In order to examine the relationship between cultural tightness score and values, we first need to merge the two datasets by country names.

mergeddata <- merge(WVS,TS,by= "CNAME")

The World Values Survey Aggregate Data consists research result of wave 1-4. Compared with wave 1,2, and 4, wave 3 contains the most comprehensive result. First we need to filter the data to get the result of wave 3.

WVS3<-select(mergeddata,ends_with("3"))

Then we create varibles that is of interest to this project. They include:environment belief, gender views, passiveness, and religious devotion.
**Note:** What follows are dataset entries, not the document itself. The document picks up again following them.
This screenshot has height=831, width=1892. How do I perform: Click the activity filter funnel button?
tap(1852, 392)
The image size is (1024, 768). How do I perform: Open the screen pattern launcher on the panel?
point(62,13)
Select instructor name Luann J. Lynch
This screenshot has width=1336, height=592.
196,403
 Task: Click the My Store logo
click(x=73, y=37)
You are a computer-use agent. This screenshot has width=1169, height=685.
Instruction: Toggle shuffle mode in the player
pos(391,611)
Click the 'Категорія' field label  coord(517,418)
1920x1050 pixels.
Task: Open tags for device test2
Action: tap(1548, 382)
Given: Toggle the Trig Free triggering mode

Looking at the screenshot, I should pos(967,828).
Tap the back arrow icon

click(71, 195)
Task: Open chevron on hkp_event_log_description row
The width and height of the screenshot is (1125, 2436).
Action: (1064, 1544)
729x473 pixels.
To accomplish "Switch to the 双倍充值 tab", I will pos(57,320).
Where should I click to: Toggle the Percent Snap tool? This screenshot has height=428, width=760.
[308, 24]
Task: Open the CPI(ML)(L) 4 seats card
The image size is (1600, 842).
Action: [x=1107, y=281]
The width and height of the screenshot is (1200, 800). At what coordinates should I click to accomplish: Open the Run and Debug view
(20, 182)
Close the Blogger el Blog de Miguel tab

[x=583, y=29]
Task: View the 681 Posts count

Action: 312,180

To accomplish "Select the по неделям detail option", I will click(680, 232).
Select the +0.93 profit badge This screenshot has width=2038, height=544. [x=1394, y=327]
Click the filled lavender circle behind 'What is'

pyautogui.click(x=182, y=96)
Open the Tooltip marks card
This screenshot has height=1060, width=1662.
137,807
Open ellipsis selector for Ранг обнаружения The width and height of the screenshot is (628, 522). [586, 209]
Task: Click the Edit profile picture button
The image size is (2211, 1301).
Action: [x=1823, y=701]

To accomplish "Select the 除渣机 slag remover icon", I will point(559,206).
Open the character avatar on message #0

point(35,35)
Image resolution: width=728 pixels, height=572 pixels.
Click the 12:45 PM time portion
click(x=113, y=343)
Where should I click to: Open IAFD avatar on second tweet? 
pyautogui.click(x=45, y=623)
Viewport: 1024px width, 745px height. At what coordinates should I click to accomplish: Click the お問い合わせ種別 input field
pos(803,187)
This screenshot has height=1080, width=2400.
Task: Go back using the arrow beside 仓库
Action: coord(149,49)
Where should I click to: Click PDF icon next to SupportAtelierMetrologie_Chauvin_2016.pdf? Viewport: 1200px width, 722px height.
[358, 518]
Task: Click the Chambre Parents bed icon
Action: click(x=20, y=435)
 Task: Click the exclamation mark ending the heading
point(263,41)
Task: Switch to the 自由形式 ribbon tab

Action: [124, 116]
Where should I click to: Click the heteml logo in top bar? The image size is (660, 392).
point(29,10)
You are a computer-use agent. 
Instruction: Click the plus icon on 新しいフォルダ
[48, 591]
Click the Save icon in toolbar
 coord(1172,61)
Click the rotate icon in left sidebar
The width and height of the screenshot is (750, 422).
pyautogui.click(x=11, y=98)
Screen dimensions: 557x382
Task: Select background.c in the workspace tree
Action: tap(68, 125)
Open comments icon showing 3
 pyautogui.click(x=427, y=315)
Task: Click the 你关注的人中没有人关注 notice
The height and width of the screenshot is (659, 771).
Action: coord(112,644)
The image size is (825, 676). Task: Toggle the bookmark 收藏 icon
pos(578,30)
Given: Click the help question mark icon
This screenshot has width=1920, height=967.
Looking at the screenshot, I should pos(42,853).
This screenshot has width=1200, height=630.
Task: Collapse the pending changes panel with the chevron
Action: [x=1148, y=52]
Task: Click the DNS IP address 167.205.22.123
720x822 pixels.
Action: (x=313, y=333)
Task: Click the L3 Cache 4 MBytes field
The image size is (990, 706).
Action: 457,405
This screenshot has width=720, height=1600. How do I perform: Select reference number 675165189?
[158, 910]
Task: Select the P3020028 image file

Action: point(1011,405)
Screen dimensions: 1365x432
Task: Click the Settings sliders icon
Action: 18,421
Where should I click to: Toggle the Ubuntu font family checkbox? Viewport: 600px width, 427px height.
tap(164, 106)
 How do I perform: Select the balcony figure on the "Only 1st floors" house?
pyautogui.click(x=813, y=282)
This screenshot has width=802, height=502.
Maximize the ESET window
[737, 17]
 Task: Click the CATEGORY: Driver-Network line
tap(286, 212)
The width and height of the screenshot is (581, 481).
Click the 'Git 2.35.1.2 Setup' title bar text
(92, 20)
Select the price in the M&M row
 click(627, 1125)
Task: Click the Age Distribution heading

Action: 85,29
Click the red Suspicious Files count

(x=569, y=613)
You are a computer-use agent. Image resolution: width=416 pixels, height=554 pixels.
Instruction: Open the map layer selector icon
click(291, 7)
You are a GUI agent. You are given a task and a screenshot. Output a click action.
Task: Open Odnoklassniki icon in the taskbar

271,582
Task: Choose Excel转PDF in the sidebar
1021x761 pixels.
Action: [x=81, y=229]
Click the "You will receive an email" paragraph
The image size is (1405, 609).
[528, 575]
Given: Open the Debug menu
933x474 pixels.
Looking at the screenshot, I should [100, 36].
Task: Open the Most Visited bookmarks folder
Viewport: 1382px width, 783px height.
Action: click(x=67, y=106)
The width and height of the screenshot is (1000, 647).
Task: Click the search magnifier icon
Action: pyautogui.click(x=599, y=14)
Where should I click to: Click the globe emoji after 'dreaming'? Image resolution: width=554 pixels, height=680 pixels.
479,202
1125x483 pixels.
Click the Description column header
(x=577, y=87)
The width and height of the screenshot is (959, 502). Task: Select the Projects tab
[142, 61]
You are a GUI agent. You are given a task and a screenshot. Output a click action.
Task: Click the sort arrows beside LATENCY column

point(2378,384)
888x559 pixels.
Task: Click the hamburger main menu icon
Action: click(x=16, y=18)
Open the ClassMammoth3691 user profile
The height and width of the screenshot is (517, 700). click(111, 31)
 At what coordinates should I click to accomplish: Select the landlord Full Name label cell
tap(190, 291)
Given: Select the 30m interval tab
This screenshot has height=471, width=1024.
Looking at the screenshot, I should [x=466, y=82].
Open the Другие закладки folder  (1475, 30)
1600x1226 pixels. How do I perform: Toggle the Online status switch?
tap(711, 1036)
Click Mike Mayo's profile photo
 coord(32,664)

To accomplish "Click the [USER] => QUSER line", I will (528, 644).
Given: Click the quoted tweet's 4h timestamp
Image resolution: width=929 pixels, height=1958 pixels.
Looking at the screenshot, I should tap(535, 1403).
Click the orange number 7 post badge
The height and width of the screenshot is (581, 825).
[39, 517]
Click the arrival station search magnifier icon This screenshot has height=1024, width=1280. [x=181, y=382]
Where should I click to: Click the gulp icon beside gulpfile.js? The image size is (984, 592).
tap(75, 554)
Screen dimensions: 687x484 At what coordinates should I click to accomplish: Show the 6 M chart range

envir_belief<-select(WVS3,starts_with("ENV"))%>%rowMeans(na.rm=TRUE)
gender_belief<-select(WVS3, "TOLERA_3", "JOBS1_3","MENPOL_3", "BOYSCH_3")%>%rowMeans(na.rm=TRUE)
passiveness<-select(WVS3, "POL1_3", "POL2_3","POL3_3", "POL4_3")%>%rowMeans(na.rm=TRUE)
religious_devotion<-select(WVS3, "IMPREL_3","EVIL_3","ATTEND_3","GODIMP_3")%>%rowMeans(na.rm=TRUE)

Adding these variables to the merged dataset, we have the final dataset now.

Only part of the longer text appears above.